» Problems
#1 In the review of Lee's book on the !Kung San, replace "mongongos" with "berries" and reproduce the passage from "Why should we" to "about foraging societies.".
#2 According to the review of Lee's book on the !Kung San, when did Lee first visit the !Kung?
#3 Write the next part of the review of Lee's book on the !Kung San, picking up after its final sentence.
:: Selected text
Tuesday, March 24, 2020

Richard Borshay Lee - The !Kung San: Men, Women & Work in a Foraging Society

Why should we plant, when there are so many mongongos in the world? - /Xashe, a !Kung man from Mahopa

Richard B Lee's classic book on the hunter-gatherer people known as the !Kung San, who call themselves the Juǀʼhoansi, was the product of several expeditions and years of field work by Lee and his associates. But it is also the product of a uniquely radical period for anthropology. Lee first visited the !Kung in the mid-1960s and left to become part of the anti-Vietnam movement. His later return and further studies mixed with his experiences of US Imperialism and knowledge of the Vietnamese resistance movements, as well as his radical Marxist politics, to produce one of the most insightful and important books ever written about foraging societies.

Lee is careful not to speculate too much about what his studies of the !Kung tell us about other, prehistoric communities. Though he does acknowledge that we can have some insights into how those societies behaved. However Lee visited the !Kung in a period of transition. For tens of thousands of years people had lived in the Kalahari desert, likely in societies similar to the !Kung's contemporary life. But from the 19th century onward the !Kung had encountered new groups of people, in particular those from European colonial communities. More recently the !Kung's foraging life-style was being transformed by their relations with the capitalist market - through wage labour in particular.

In contrast to the tradition view of hunter-gatherers as living a life that was "nasty, brutish and short", Lee shows how the !Kung actually had a life that was marked by low levels of work (compared to Western capitalist society), with a usually (outside of droughts) varied and excellent diet and, perhaps most importantly, a "fiercely egalitarian" self organisation. Lee describes differences with other societies, noting for instance that young people and children did not have to labour to provide food (unlike peasant societies). Describing one group of !Kung he explains:
Their camps... do not consist of a core of males related through the male line [as previous anthropologists had argued]. But neither is the camp a random assortment of unrelated individuals whom adverse circumstances have thrown together. In essence, !Kung camp consists of kinspeople and affines who have found that they can live and work well together. under this flexible principle of organisation, brothers may be united or divided and fathers and sins may live together or apart. Furthermore, through the visiting network an individual may, during the course of his life, live for varying times at many water holes, as establishing residence and one camp does not require one to relinquish a claim to any other.
Lee's book works on a number of levels. Firstly it is a detailed account of the life and labour of the !Kung. Lee demonstrates how the !Kung's mode of production works - their tools, social organisation and relations. But it is also a wonderful example of the use of Marxism to understand how people (and communities) relate to the natural world. But Lee's work is far from the crude understanding of hunter-gatherers that we sometimes hear:
[An] inaccuracy is the view of hunters as having no private property. Land and its resources are collectively owned and utilised, but tools and other belongings are the property of the owner. Nonperishable goods are dealt with differently from foods. Meat many be distributed throughout the camp, but the bow and arrow that killed the animal belongs to the hunter. Material goods are important items of trade, and dyadic trade networks are a key means of cementing social relations; but the 'worker' owns the means of production.
::::
:: Extracted data
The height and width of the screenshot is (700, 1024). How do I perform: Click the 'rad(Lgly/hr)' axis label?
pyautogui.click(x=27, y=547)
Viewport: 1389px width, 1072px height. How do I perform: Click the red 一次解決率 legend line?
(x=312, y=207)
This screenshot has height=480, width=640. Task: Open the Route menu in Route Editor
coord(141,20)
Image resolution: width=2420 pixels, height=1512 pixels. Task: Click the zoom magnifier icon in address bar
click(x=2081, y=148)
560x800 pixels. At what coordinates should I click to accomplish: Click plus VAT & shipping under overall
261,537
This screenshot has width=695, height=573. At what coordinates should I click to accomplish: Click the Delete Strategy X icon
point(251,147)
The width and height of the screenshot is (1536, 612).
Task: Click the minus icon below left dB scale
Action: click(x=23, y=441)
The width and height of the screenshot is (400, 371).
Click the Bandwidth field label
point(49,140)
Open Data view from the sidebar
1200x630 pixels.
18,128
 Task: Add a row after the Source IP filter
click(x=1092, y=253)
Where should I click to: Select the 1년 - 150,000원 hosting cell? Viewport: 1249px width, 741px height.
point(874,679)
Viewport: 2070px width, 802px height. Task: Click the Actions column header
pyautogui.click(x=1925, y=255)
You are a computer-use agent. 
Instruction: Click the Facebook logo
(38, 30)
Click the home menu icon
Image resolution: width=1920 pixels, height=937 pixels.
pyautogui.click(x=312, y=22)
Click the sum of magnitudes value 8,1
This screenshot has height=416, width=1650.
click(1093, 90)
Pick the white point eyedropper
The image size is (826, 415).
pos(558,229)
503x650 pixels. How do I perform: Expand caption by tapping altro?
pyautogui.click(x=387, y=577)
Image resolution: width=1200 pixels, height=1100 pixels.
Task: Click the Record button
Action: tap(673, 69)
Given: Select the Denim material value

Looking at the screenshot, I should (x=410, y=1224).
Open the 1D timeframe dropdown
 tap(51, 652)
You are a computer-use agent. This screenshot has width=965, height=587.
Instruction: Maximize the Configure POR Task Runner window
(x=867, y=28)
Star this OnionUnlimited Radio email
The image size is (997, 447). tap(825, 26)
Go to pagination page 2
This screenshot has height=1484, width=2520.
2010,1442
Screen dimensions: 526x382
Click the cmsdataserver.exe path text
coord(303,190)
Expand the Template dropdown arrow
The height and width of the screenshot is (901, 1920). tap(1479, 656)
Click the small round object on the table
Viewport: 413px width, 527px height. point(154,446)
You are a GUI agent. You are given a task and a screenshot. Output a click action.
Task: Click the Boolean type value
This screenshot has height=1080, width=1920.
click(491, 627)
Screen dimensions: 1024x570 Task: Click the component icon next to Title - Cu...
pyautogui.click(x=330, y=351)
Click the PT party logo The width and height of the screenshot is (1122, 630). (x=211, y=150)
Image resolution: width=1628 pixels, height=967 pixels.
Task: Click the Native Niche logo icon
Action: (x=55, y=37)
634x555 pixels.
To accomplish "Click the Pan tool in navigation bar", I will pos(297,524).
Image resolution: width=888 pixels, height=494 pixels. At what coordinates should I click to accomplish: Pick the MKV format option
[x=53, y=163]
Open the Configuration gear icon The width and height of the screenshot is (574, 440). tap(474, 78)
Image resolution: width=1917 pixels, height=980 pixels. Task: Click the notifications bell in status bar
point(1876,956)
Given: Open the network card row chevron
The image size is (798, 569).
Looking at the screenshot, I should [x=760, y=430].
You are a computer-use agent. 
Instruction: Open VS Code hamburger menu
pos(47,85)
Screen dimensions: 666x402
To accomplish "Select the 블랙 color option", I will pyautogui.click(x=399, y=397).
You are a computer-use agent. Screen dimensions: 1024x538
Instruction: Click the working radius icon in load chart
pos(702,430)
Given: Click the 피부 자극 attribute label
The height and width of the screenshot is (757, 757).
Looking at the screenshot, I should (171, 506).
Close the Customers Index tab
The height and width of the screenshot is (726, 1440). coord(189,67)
::::
» Results
#1
Why should we plant, when there are so many berries in the world? - /Xashe, a !Kung man from Mahopa

Richard B Lee's classic book on the hunter-gatherer people known as the !Kung San, who call themselves the Juǀʼhoansi, was the product of several expeditions and years of field work by Lee and his associates. But it is also the product of a uniquely radical period for anthropology. Lee first visited the !Kung in the mid-1960s and left to become part of the anti-Vietnam movement. His later return and further studies mixed with his experiences of US Imperialism and knowledge of the Vietnamese resistance movements, as well as his radical Marxist politics, to produce one of the most insightful and important books ever written about foraging societies.

#2 In the mid-1960s.

#3
Finally the book is a deeply personal account. Lee describes the dialectical relationship between observer and observed. He knows that his presence changes things, and uses this (to sometimes comic effect) to better understand the people that he is with. A case in point is when Lee provides a cow for a feast when he is leaving, failing to understand why the !Kung mock his gift as being small and inadequate despite it providing a hearty feast for all. Only later does he realise that this is part of how !Kung organise - their mocking of his largesse is an example of how they tackle arrogance, self-importance and any tendency to inequality or hierarchy.

The egalitarian, sharing, non-hierarchical society tells us a great deal about how human societies change. But perhaps of most interest in this book, and high relevance to contemporary discussions, is the emphasis that Lee puts on understanding the role of men and women in !Kung society. Food is always shared beyond the immediate family group. But the food that is shared is provided mostly by the women. There is a division of labour - women tend to forage and gather, and men hunt. Though it is clear that this is not strict. Men do often forage and collect food alongside the women, and women "very occasionally hunt". Lee writes that "the actual productive process may be individual or cooperative. Men may hunt singly or in groups; women may gather alone or with others".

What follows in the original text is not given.